To examine the effect of prolonged and widespread PIN1 expression on cotyledon formation, we expressed PIN1 under the control of the FIL promoter in the quadruple YABBY mutant background and scored for polycotyly. The frequency of polycotyledonous seedlings increased from 57 to 90% (Table 1). An increased frequency of polycotyly was observed in multiple independent lines. In contrast, expression of the bacterial auxin-metabolizing enzyme, iaaL, under the control of the FIL promoter in the quadruple YABBY mutant background, reduced the frequency of polycotyly to 32%. Thus, increasing PIN1-mediated auxin transport in the FIL expression domain results in a greater incidence of polycotyly in YABBY mutants, while increasing auxin conjugation has the opposite effect. No effect was observed in a wild-type background.

From the late heart stage, PIN1-GFP is conspicuous in the L1 of the wild-type SAM; however, this expression is reduced or not detected in quadruple YABBY mutant embryos (Figures 7H, 7I, 7L, and 7M). SAM gene expression was examined by following the expression of a pCLV3>>GFP-ER marker during embryogenesis and establishment of the vegetative SAM. In wild-type embryos, pCLV3>>GFP-ER is expressed in torpedo and later stage embryos demarcating the central zone of the SAM (Figures 7N and 7Q). In YABBY triple mutants, the expression domain of pCLV3>>GFP-ER is expanded relative to that seen in the wild type (Figures 7O and 7R). In contrast, embryos in which YAB3 is ectopically expressed under the control of the AS1 promoter (which drives expression throughout lateral organs) exhibit arrest of the SAM (see Supplemental Figure 3 online) and reduction in the expression of pCLV3>>GFP-ER (Figures 7P and 7S).

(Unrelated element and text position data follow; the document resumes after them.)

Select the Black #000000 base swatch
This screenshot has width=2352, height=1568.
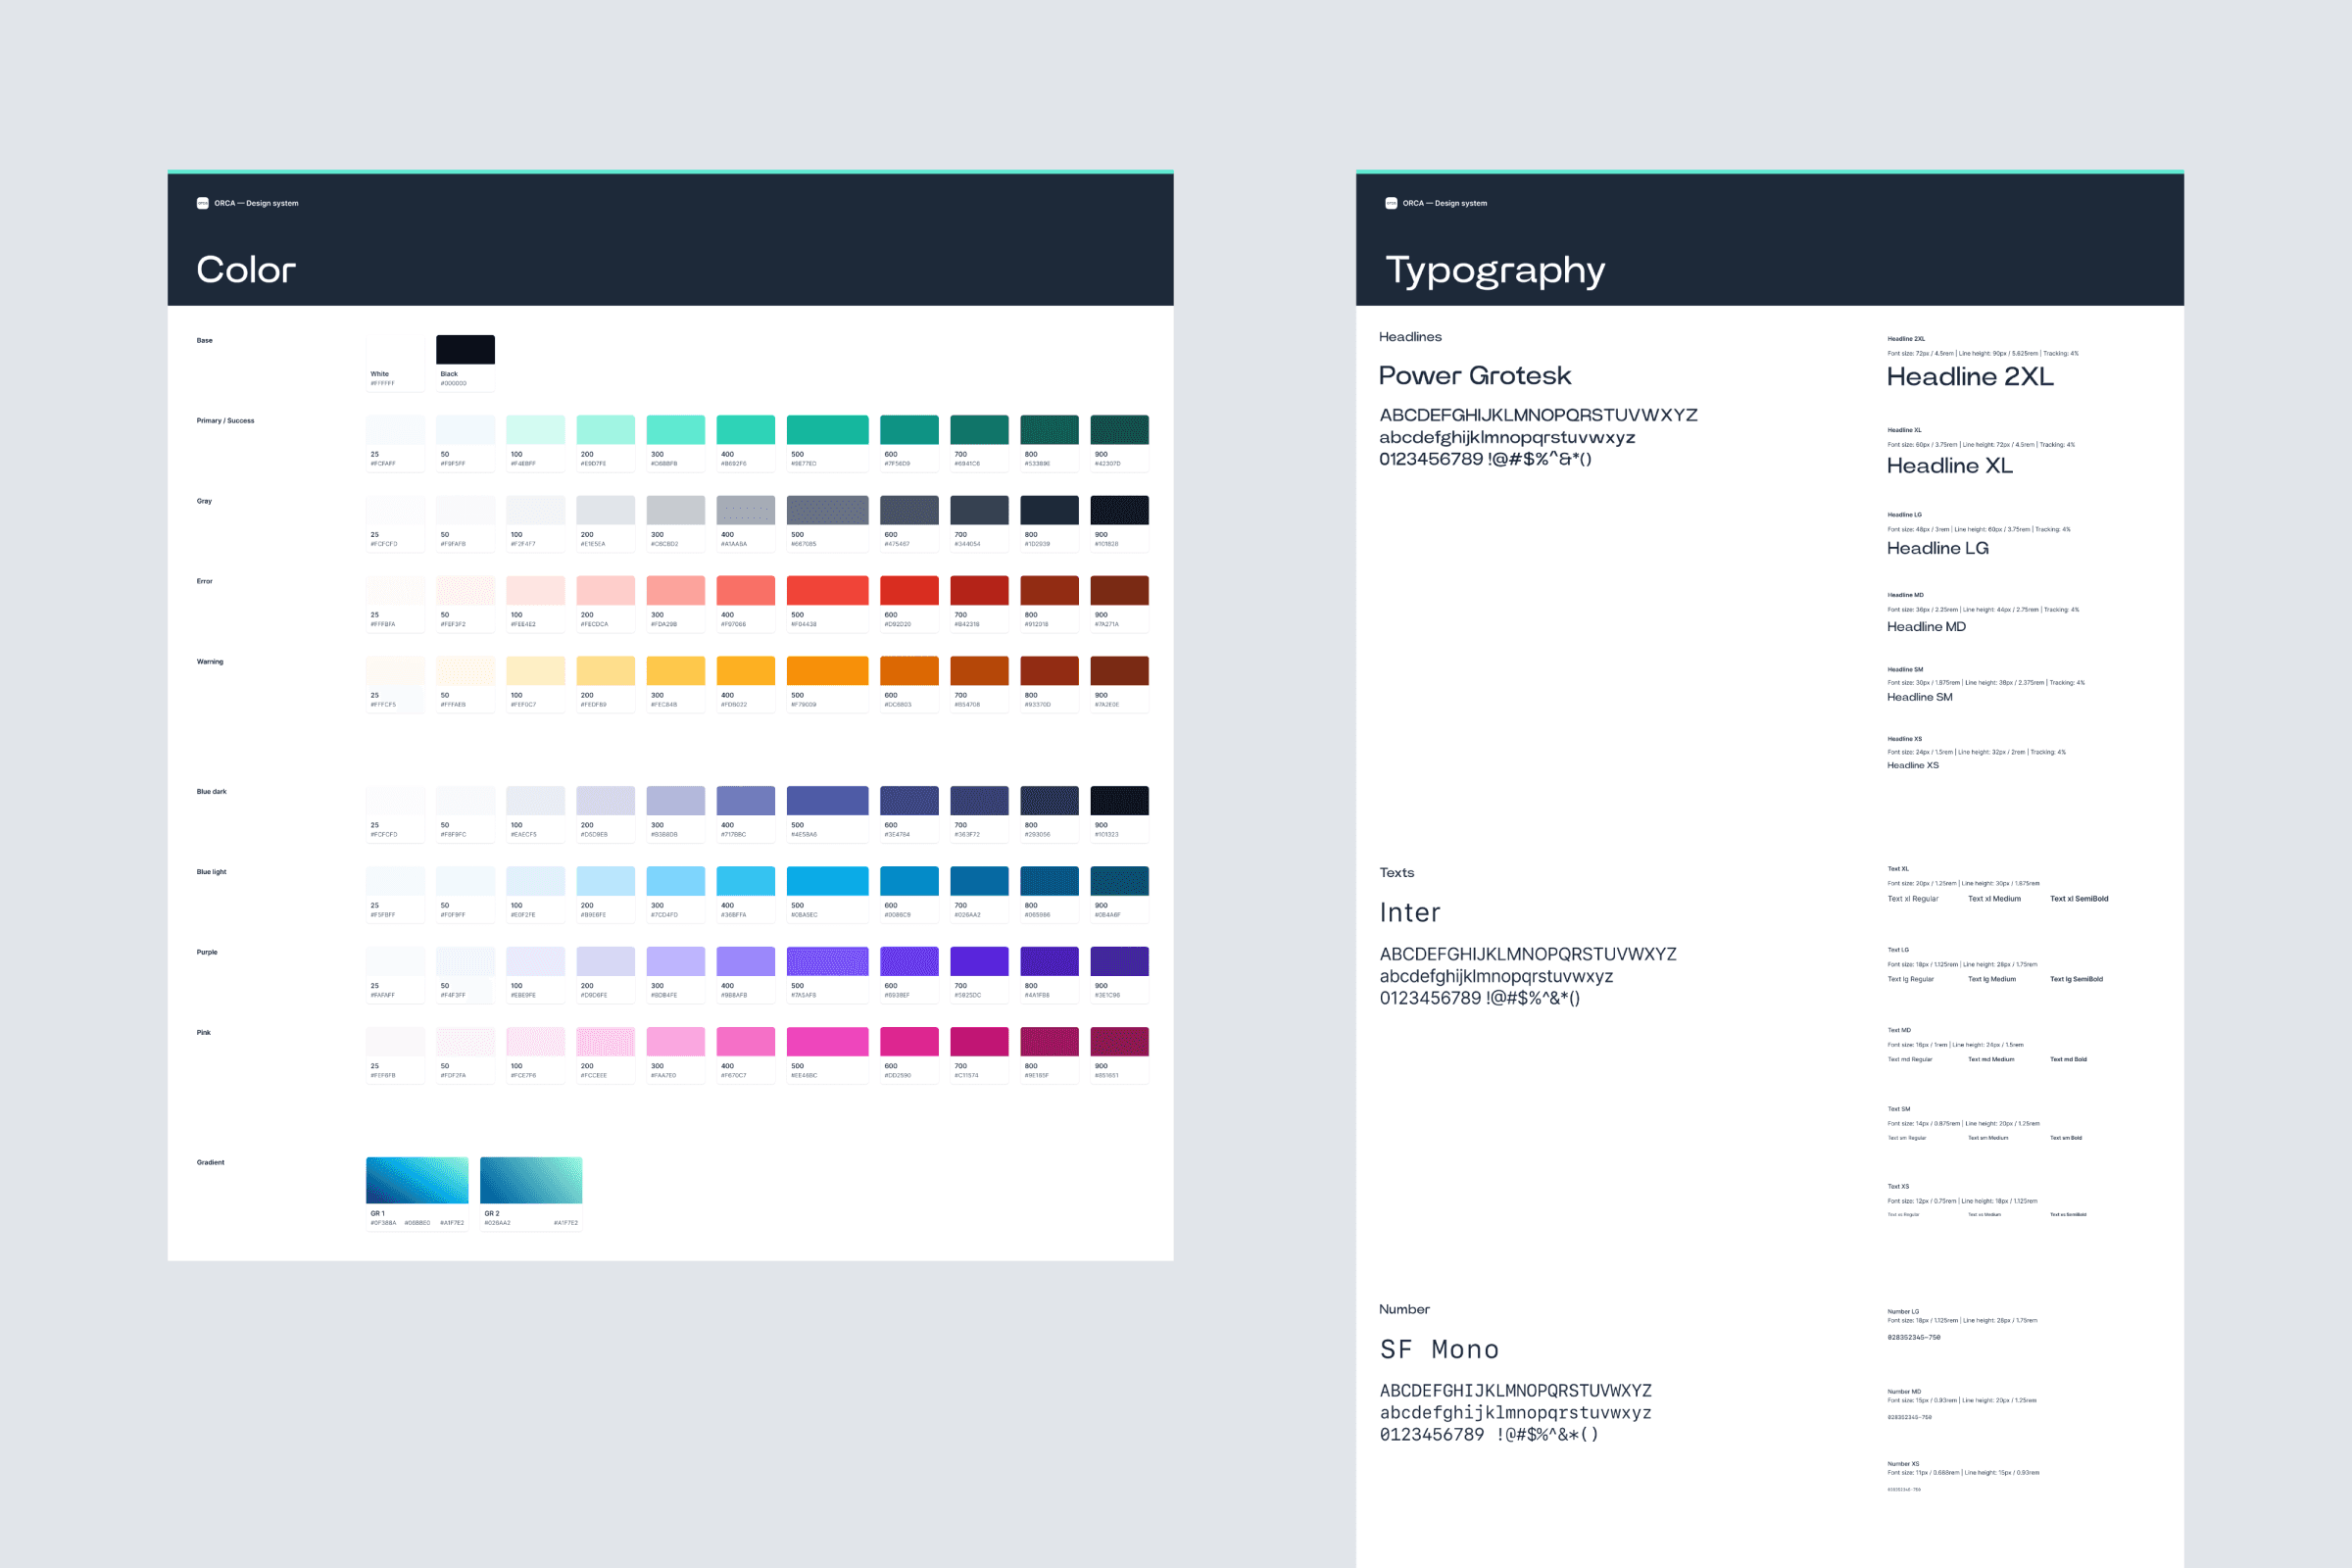click(463, 348)
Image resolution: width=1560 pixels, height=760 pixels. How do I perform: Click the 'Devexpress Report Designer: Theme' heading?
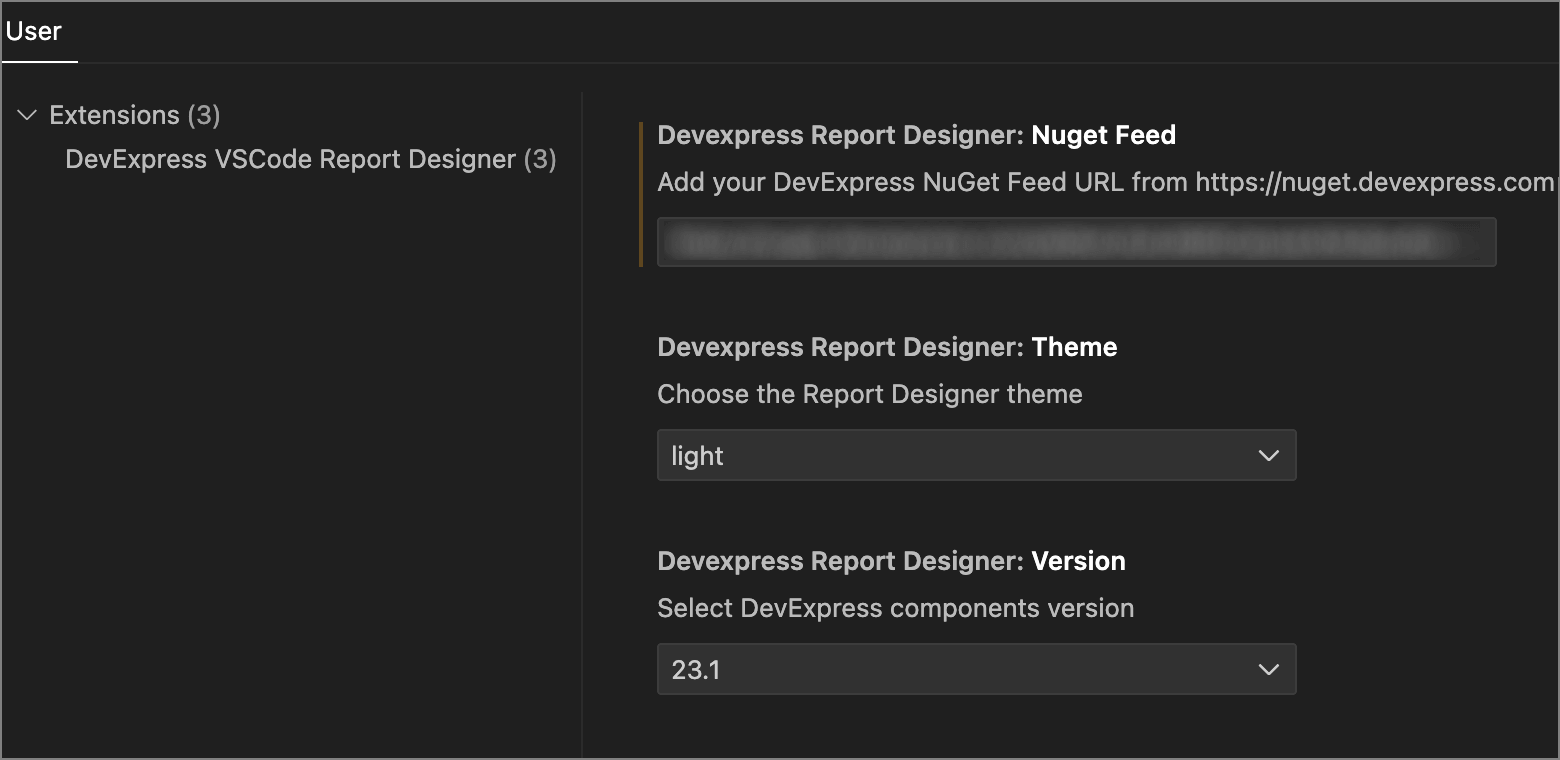click(886, 347)
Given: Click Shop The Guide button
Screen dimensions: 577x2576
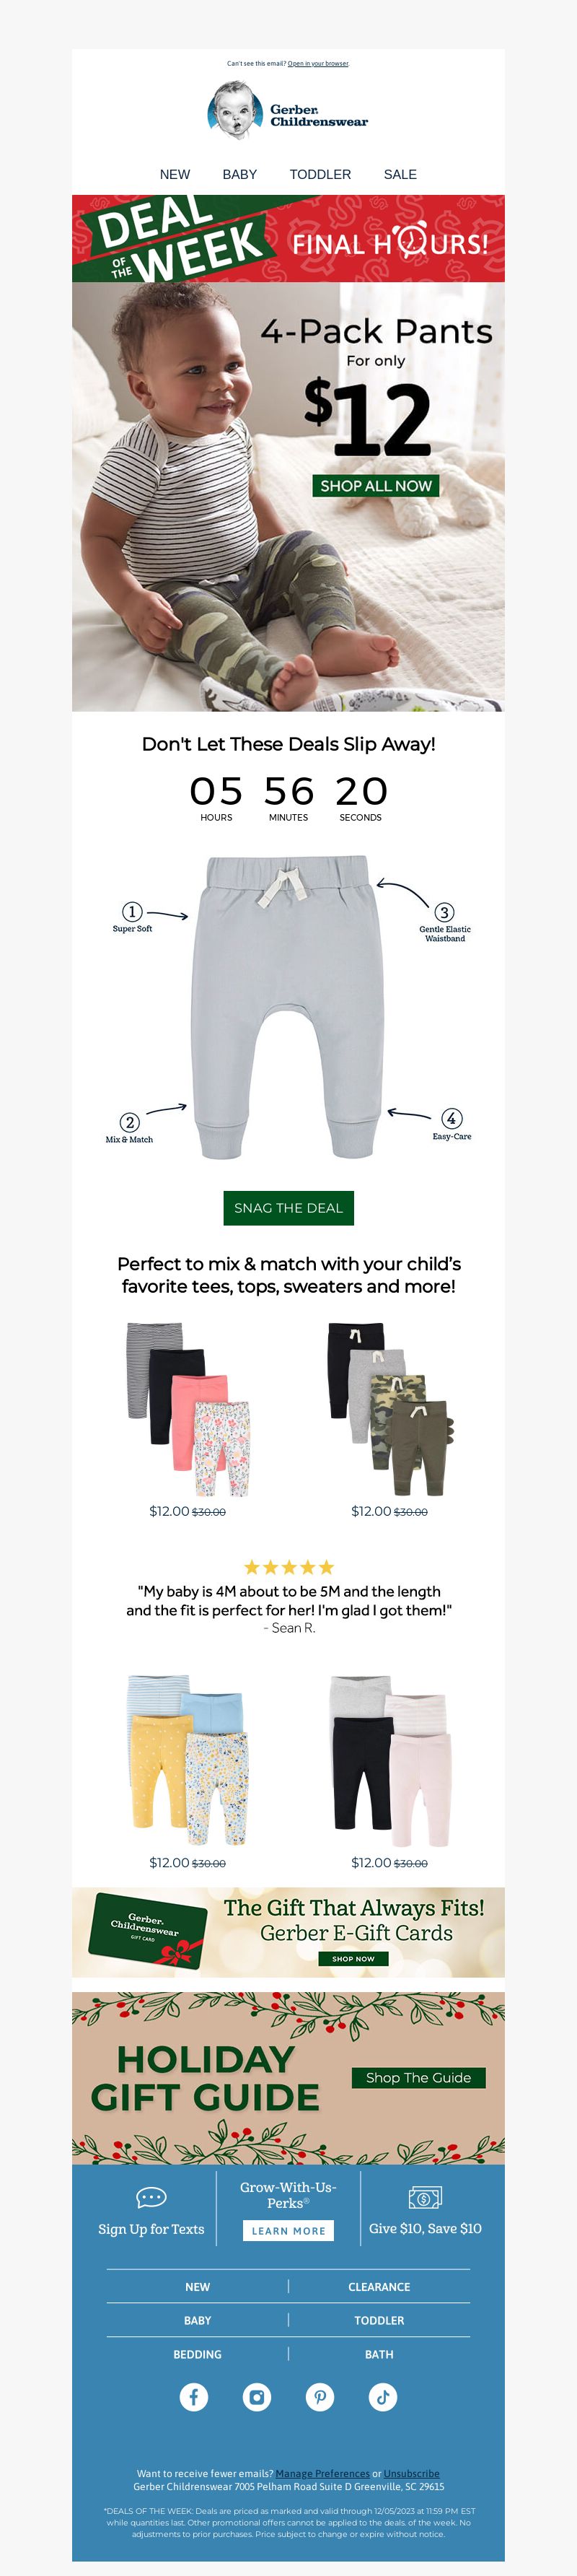Looking at the screenshot, I should [418, 2077].
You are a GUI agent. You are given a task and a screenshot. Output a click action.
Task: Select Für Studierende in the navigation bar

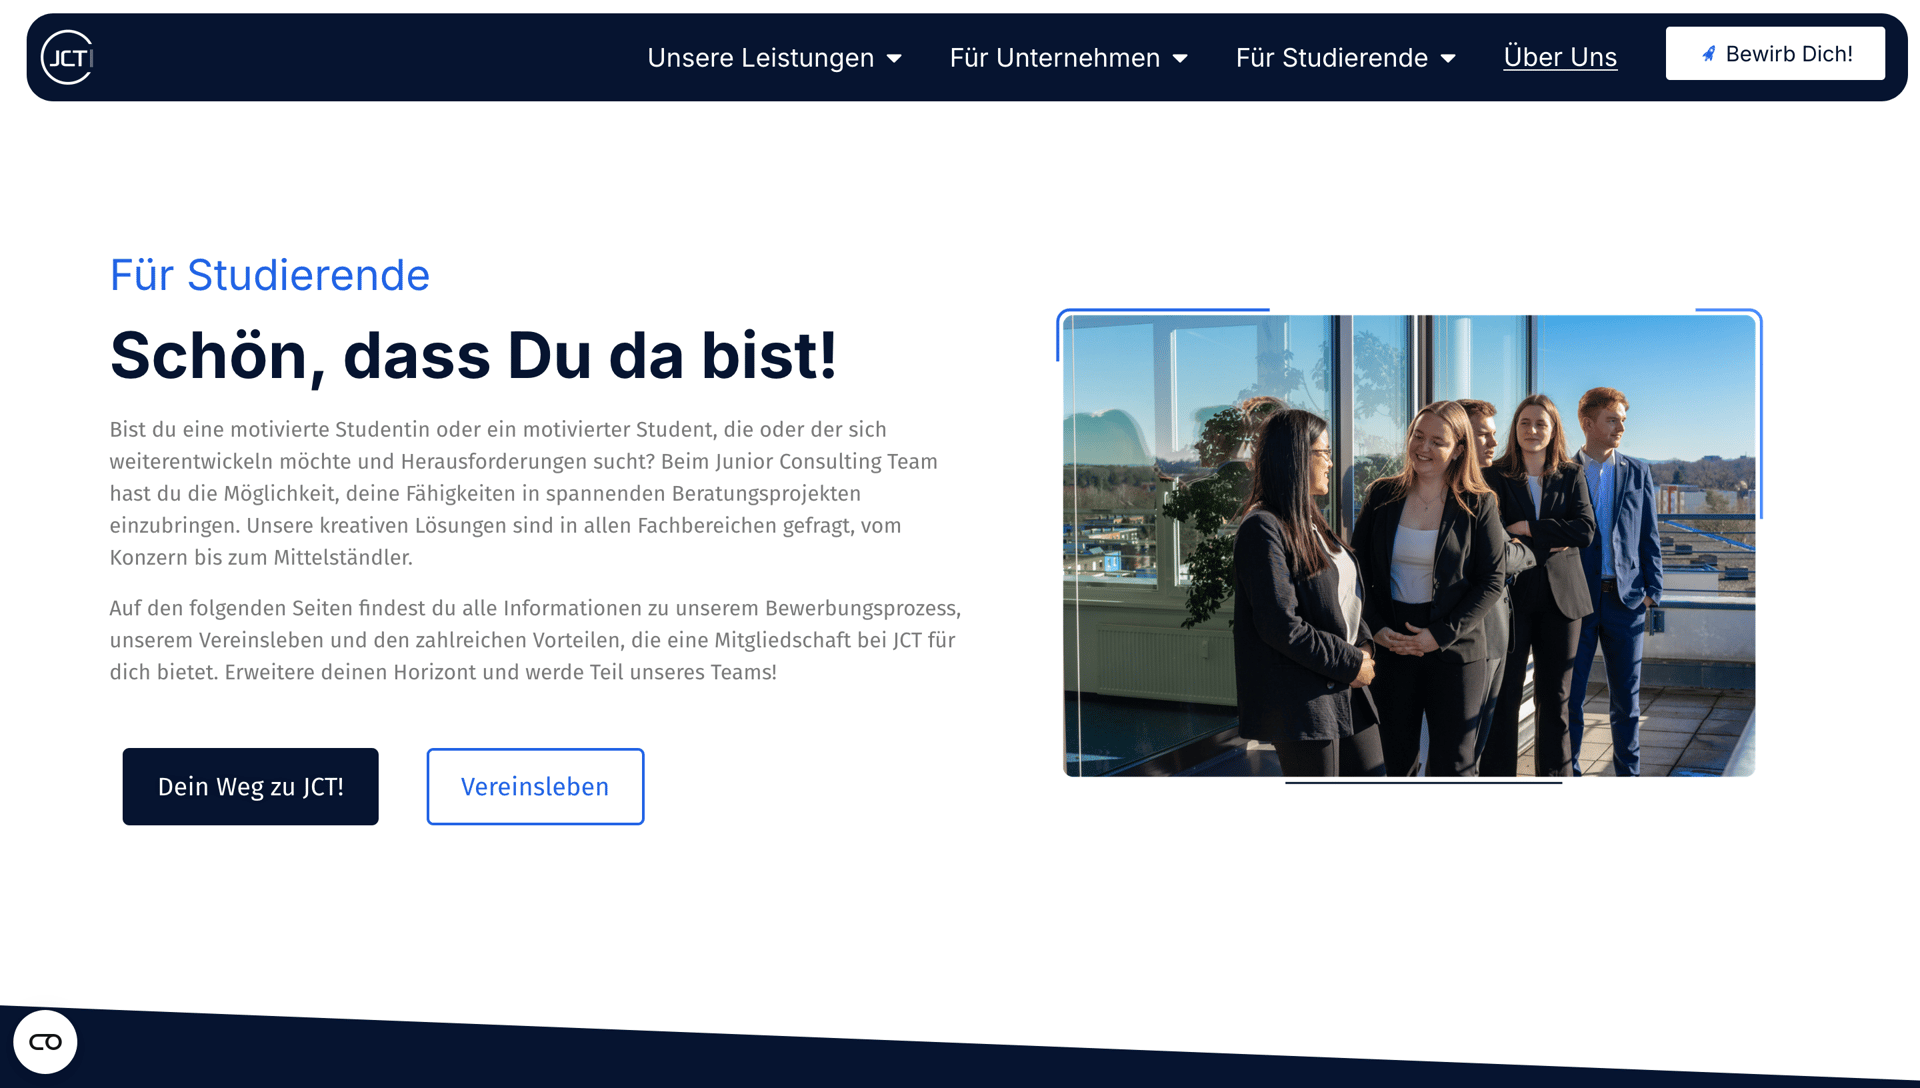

During seedling development of YABBY triple and quadruple mutants, the primary SAM (Figures 7V–7Z) is not maintained, and subsequent shoot growth is due to development from meristems at leaf axils or from ectopic meristems that develop on the adaxial side of the aberrant lamina (see Supplemental Figure 4 online). YABBY triple and quadruple mutant seedlings produce only two to four rosette leaves before the primary SAM terminates (Figures 7X–7Z). Leaves produced immediately prior to SAM termination are frequently radialized (Figure 7X). The wild-type SAM normally develops a tunica corpus structure characteristic of many angiosperms during the heart to torpedo stages of embryogenesis, and this is maintained throughout vegetative and reproductive development (Figure 7W; see Supplemental Figure 4 online). In histological sections of 10-d-old seedlings, the SAM of YABBY quadruple mutants is smaller than that of the wild type and with a less well-defined tunica corpus structure (Figure 7Z; see Supplemental Figure 4 online).